Raza Naqvi didn’t realize how much his student loan debt from attending Temple University would affect him after graduation.
“When you’re applying to college, you don’t really think about that,” said Naqvi, a 2017 biology alumnus. “You just know you need to pay for school.”
To help students like Naqvi, 2017 finance and real estate alumnus Mason Gallik launched LoanMajor, an online company helping college students and graduates manage their student loans.
Gallik started the company in February with the help of Blackstone LaunchPad, an entrepreneurship program in the Student Center that supports and mentors students and alumni.
“I still see a lot of people who even by their third or fourth year of college don’t know what the different loans are,” Gallik said. “They don’t know what loans they should be taking [out].”
According to a Federal Reserve Bank of New York 2018 quarterly report for April through June, student loans make up 11 percent of total household debt, behind mortgages – the leading category which accounts for 68 percent of total debt.
Naqvi said he was concerned with how paying back his loans would change his financial situation. So, he turned to LoanMajor for help.
The free tool has two main calculation systems to help incoming college students understand the process of taking out loans. The College Search Calculator estimates the total loans the student will have to withdraw and the monthly payment that will be made to colleges based on average tuition prices calculated from family income and contributions from the student and family members. The College Selection Calculator compares the financial aid packages students can expect from colleges to which they’ve been accepted.
The company also has a College Price Search feature that calculates the average price of college based on the student’s family’s income.
Gallik said LoanMajor’s goal is to help students estimate what they are going to owe in loans and what their monthly payments and starting salaries will be based on data from the 2016 American Community Survey.
For college graduates, LoanMajor offers the Refinance Loan Calculator, which estimates how much students will save on interest rates and monthly payments by refinancing their highest-interest-rate loans.
Refinancing a loan means a business revises the interest rate, payment schedule and terms of a previous credit agreement. This can often result in better savings on loan payments.
After Naqvi used the software to figure out how he should refinance his student loans, he said his interest rate dropped from 8.9 percent to 6 percent. This saved him $25,000 through debt consolidation, a process in which a new loan is paid off over a longer period of time at a lower interest rate.

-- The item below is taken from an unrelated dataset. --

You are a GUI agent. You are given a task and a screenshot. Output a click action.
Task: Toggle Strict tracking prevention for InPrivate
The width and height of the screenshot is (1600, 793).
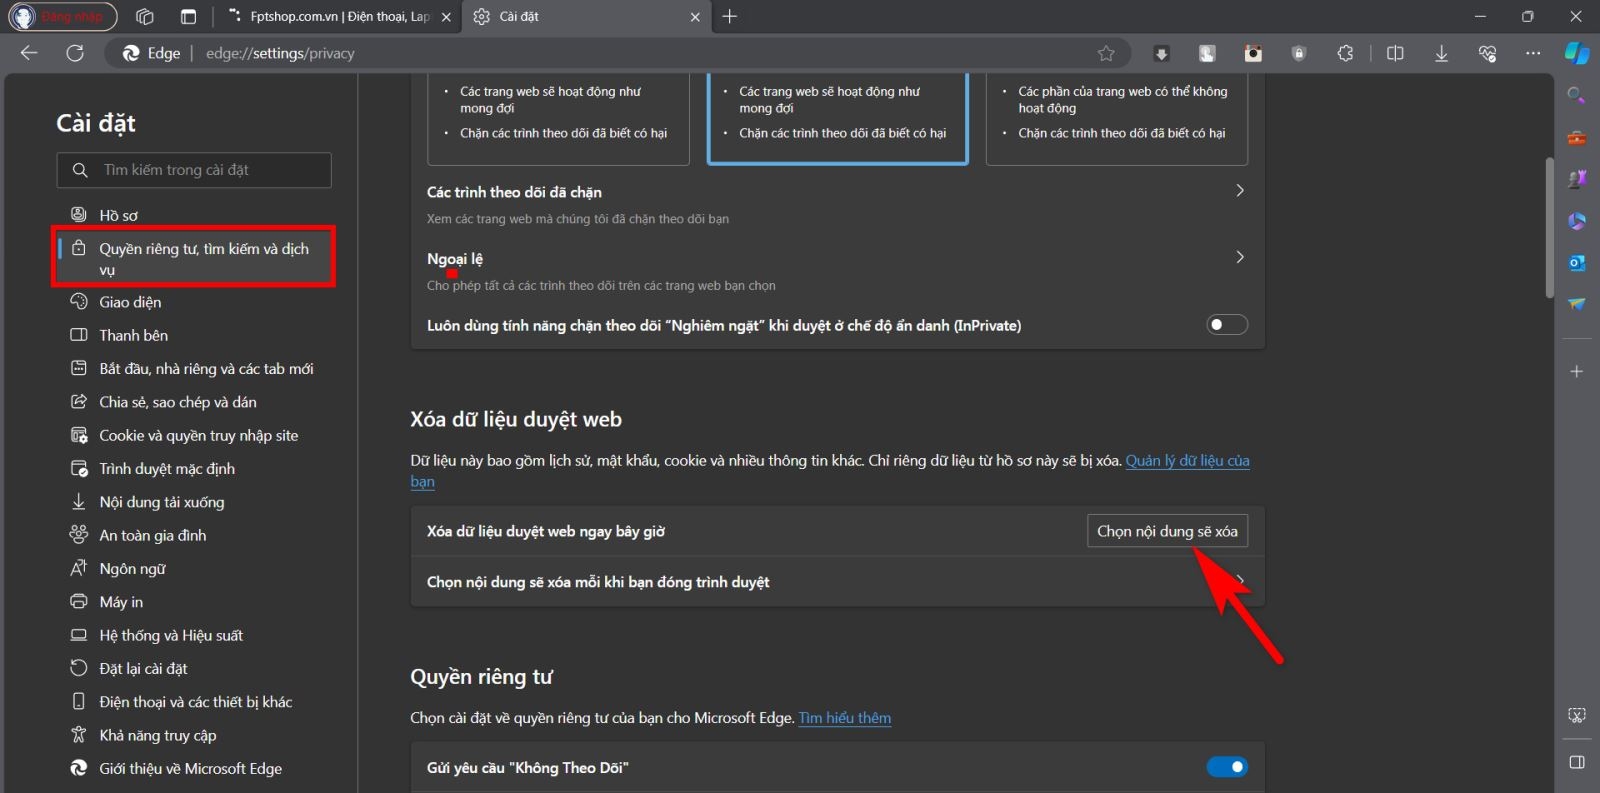(1226, 325)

While LoanMajor doesn’t refinance student loans, it refers people free of charge to lenders who can. Gallik said when students refinance a loan with those lenders, LoanMajor earns a referral fee, which is where all of its profits come from. The company collects user data, but does not sell it.
He added the loan refinancing process is a tradeoff, with students accumulating less student debt through a new loan.
“Your debt number is still going to be the same,” Gallik said. “[But] we want your monthly payments lower and your interest rate lower.”
Julie Stapleton Carroll, the program director at Blackstone LaunchPad, worked with Gallik on creating some of LoanMajor’s features. She said the staff met with Gallik three times to help him launch the business through one-on-one coaching.
“[Gallik] came in having already developed the rough outline of the product, and wanted to know how to get it to the next stage,” Stapleton Carroll said. “We worked with him on how to market the calculators, how to test it, how to get it in front of potential users and working with social media and marketing.”
In addition to its calculation tools, LoanMajor’s website provides information on in-state and out-of-state tuition, the Free Application for Federal Student Aid, scholarships, types of college loans, interest rates and different ways to repay loans.
Gallik said LoanMajor’s calculators are designed to help students make sense of their college investments and help them avoid making two common mistakes: attending a college that’s too expensive and choosing a major that won’t be lucrative.
“Then you can try to pursue a career path that is sustainable,” he added. “So you’re not going in blind and borrowing $100,000 and coming out only making $30,000 a year.”
Naqvi, who lives paycheck to paycheck and estimates he spends half his monthly income on student loan payments, said the cultural norm is to go to college by any means necessary.
“But you should know what you’re getting yourself into,” Naqvi said. “I definitely learned a lot [from LoanMajor]. I wish I had started sooner.”